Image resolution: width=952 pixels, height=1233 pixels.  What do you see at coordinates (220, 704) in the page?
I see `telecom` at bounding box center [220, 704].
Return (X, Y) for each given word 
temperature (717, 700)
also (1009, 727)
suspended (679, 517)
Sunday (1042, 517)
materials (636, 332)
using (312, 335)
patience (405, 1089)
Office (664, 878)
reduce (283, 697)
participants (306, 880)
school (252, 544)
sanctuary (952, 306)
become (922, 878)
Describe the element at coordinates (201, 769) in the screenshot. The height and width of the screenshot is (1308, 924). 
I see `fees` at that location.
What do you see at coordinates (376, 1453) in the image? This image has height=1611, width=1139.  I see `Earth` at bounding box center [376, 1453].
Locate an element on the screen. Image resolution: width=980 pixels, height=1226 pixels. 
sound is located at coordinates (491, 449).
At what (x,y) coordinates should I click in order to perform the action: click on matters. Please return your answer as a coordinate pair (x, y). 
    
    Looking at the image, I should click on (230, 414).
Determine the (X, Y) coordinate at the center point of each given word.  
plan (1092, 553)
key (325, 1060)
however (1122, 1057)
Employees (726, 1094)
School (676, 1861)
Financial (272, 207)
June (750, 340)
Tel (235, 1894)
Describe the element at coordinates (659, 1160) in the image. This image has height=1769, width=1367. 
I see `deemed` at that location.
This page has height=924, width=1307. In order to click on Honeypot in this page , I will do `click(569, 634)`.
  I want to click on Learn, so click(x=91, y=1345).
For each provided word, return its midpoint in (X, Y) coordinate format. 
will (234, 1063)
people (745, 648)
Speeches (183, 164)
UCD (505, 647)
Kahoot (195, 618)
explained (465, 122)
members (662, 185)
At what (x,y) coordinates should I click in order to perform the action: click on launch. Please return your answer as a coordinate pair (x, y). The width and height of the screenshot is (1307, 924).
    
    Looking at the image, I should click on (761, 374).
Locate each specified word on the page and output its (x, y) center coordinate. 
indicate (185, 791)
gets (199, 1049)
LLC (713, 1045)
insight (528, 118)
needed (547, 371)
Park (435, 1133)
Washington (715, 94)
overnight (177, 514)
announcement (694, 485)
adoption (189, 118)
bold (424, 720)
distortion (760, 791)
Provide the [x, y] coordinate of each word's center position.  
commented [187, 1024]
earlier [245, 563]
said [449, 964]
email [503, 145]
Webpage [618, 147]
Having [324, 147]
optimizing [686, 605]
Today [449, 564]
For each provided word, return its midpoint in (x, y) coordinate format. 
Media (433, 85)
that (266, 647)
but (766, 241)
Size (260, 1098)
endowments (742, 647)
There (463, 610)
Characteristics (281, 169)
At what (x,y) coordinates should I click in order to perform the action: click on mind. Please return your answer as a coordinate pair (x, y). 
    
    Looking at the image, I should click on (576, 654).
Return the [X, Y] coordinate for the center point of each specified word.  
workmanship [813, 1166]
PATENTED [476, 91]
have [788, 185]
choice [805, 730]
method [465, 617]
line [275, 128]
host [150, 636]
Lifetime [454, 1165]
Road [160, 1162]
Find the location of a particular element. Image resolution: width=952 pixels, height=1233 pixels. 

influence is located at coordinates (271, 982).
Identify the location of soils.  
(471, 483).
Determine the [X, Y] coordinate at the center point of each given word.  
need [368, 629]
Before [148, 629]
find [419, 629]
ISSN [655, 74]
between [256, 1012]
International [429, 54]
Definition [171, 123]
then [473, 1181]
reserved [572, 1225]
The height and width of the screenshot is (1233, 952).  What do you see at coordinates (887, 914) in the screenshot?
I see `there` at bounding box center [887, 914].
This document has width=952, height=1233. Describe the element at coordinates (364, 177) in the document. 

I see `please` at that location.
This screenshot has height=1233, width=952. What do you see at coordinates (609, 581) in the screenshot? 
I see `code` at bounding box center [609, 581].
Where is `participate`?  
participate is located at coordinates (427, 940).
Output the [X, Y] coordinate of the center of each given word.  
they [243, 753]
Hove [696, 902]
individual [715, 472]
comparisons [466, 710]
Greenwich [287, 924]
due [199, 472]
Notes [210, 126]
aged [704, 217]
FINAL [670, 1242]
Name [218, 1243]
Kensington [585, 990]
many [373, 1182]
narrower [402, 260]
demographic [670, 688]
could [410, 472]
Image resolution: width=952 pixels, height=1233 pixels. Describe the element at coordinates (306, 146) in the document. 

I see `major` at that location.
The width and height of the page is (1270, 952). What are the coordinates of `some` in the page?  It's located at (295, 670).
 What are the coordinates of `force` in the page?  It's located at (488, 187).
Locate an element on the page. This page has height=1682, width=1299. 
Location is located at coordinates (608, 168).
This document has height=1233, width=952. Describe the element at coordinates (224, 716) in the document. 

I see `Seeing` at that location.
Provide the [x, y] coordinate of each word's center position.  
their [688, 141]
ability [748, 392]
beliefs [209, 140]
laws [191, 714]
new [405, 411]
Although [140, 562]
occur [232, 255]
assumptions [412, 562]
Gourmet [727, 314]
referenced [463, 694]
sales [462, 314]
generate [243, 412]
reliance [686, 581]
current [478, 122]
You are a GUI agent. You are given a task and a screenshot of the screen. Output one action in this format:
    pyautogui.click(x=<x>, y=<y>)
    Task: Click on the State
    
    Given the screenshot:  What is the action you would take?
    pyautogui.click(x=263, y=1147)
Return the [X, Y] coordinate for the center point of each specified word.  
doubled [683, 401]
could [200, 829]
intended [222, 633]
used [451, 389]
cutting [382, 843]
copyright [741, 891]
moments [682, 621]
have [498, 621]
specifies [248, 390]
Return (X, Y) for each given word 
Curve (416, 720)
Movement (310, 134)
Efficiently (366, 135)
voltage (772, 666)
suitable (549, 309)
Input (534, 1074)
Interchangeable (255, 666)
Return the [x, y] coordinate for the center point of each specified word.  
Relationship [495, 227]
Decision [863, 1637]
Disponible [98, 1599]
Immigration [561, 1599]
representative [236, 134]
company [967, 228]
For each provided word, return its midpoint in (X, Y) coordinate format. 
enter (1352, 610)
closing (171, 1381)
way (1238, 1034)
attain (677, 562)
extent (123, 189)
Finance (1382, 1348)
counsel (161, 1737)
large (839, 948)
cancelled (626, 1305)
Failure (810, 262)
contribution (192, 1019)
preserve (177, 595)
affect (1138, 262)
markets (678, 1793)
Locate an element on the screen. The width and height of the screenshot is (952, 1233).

________________________________________

- Exercise description
Write out all of the records above, line for line, without changing anything.

- Solution for this exercise
Image resolution: width=952 pixels, height=1233 pixels.  What do you see at coordinates (220, 704) in the page?
I see `telecom` at bounding box center [220, 704].
Return (X, Y) for each given word 
temperature (717, 700)
also (1009, 727)
suspended (679, 517)
Sunday (1042, 517)
materials (636, 332)
using (312, 335)
patience (405, 1089)
Office (664, 878)
reduce (283, 697)
participants (306, 880)
school (252, 544)
sanctuary (952, 306)
become (922, 878)
Describe the element at coordinates (201, 769) in the screenshot. The height and width of the screenshot is (1308, 924). 
I see `fees` at that location.
What do you see at coordinates (376, 1453) in the image? This image has height=1611, width=1139.  I see `Earth` at bounding box center [376, 1453].
Locate an element on the screen. Image resolution: width=980 pixels, height=1226 pixels. 
sound is located at coordinates (491, 449).
At what (x,y) coordinates should I click in order to perform the action: click on matters. Please return your answer as a coordinate pair (x, y). 
    
    Looking at the image, I should click on (230, 414).
Determine the (X, Y) coordinate at the center point of each given word.  
plan (1092, 553)
key (325, 1060)
however (1122, 1057)
Employees (726, 1094)
School (676, 1861)
Financial (272, 207)
June (750, 340)
Tel (235, 1894)
Describe the element at coordinates (659, 1160) in the image. This image has height=1769, width=1367. 
I see `deemed` at that location.
This page has height=924, width=1307. In order to click on Honeypot in this page , I will do `click(569, 634)`.
  I want to click on Learn, so click(x=91, y=1345).
For each provided word, return its midpoint in (X, Y) coordinate format. 
will (234, 1063)
people (745, 648)
Speeches (183, 164)
UCD (505, 647)
Kahoot (195, 618)
explained (465, 122)
members (662, 185)
At what (x,y) coordinates should I click in order to perform the action: click on launch. Please return your answer as a coordinate pair (x, y). The width and height of the screenshot is (1307, 924).
    
    Looking at the image, I should click on (761, 374).
Locate each specified word on the page and output its (x, y) center coordinate. 
indicate (185, 791)
gets (199, 1049)
LLC (713, 1045)
insight (528, 118)
needed (547, 371)
Park (435, 1133)
Washington (715, 94)
overnight (177, 514)
announcement (694, 485)
adoption (189, 118)
bold (424, 720)
distortion (760, 791)
Provide the [x, y] coordinate of each word's center position.  
commented [187, 1024]
earlier [245, 563]
said [449, 964]
email [503, 145]
Webpage [618, 147]
Having [324, 147]
optimizing [686, 605]
Today [449, 564]
For each provided word, return its midpoint in (x, y) coordinate format. 
Media (433, 85)
that (266, 647)
but (766, 241)
Size (260, 1098)
endowments (742, 647)
There (463, 610)
Characteristics (281, 169)
At what (x,y) coordinates should I click in order to perform the action: click on mind. Please return your answer as a coordinate pair (x, y). 
    
    Looking at the image, I should click on (576, 654).
Return the [X, Y] coordinate for the center point of each specified word.  
workmanship [813, 1166]
PATENTED [476, 91]
have [788, 185]
choice [805, 730]
method [465, 617]
line [275, 128]
host [150, 636]
Lifetime [454, 1165]
Road [160, 1162]
Find the location of a particular element. Image resolution: width=952 pixels, height=1233 pixels. 

influence is located at coordinates (271, 982).
Identify the location of soils.  
(471, 483).
Determine the [X, Y] coordinate at the center point of each given word.  
need [368, 629]
Before [148, 629]
find [419, 629]
ISSN [655, 74]
between [256, 1012]
International [429, 54]
Definition [171, 123]
then [473, 1181]
reserved [572, 1225]
The height and width of the screenshot is (1233, 952).  What do you see at coordinates (887, 914) in the screenshot?
I see `there` at bounding box center [887, 914].
This document has width=952, height=1233. Describe the element at coordinates (364, 177) in the document. 

I see `please` at that location.
This screenshot has height=1233, width=952. What do you see at coordinates (609, 581) in the screenshot? 
I see `code` at bounding box center [609, 581].
Where is `participate`?  
participate is located at coordinates (427, 940).
Output the [X, Y] coordinate of the center of each given word.  
they [243, 753]
Hove [696, 902]
individual [715, 472]
comparisons [466, 710]
Greenwich [287, 924]
due [199, 472]
Notes [210, 126]
aged [704, 217]
FINAL [670, 1242]
Name [218, 1243]
Kensington [585, 990]
many [373, 1182]
narrower [402, 260]
demographic [670, 688]
could [410, 472]
Image resolution: width=952 pixels, height=1233 pixels. Describe the element at coordinates (306, 146) in the document. 

I see `major` at that location.
The width and height of the page is (1270, 952). What are the coordinates of `some` in the page?  It's located at (295, 670).
 What are the coordinates of `force` in the page?  It's located at (488, 187).
Locate an element on the page. This page has height=1682, width=1299. 
Location is located at coordinates (608, 168).
This document has height=1233, width=952. Describe the element at coordinates (224, 716) in the document. 

I see `Seeing` at that location.
Provide the [x, y] coordinate of each word's center position.  
their [688, 141]
ability [748, 392]
beliefs [209, 140]
laws [191, 714]
new [405, 411]
Although [140, 562]
occur [232, 255]
assumptions [412, 562]
Gourmet [727, 314]
referenced [463, 694]
sales [462, 314]
generate [243, 412]
reliance [686, 581]
current [478, 122]
You are a GUI agent. You are given a task and a screenshot of the screen. Output one action in this format:
    pyautogui.click(x=<x>, y=<y>)
    Task: Click on the State
    
    Given the screenshot:  What is the action you would take?
    pyautogui.click(x=263, y=1147)
Return the [X, Y] coordinate for the center point of each specified word.  
doubled [683, 401]
could [200, 829]
intended [222, 633]
used [451, 389]
cutting [382, 843]
copyright [741, 891]
moments [682, 621]
have [498, 621]
specifies [248, 390]
Return (X, Y) for each given word 
Curve (416, 720)
Movement (310, 134)
Efficiently (366, 135)
voltage (772, 666)
suitable (549, 309)
Input (534, 1074)
Interchangeable (255, 666)
Return the [x, y] coordinate for the center point of each specified word.  
Relationship [495, 227]
Decision [863, 1637]
Disponible [98, 1599]
Immigration [561, 1599]
representative [236, 134]
company [967, 228]
For each provided word, return its midpoint in (X, Y) coordinate format. 
enter (1352, 610)
closing (171, 1381)
way (1238, 1034)
attain (677, 562)
extent (123, 189)
Finance (1382, 1348)
counsel (161, 1737)
large (839, 948)
cancelled (626, 1305)
Failure (810, 262)
contribution (192, 1019)
preserve (177, 595)
affect (1138, 262)
markets (678, 1793)
Locate an element on the screen. The width and height of the screenshot is (952, 1233).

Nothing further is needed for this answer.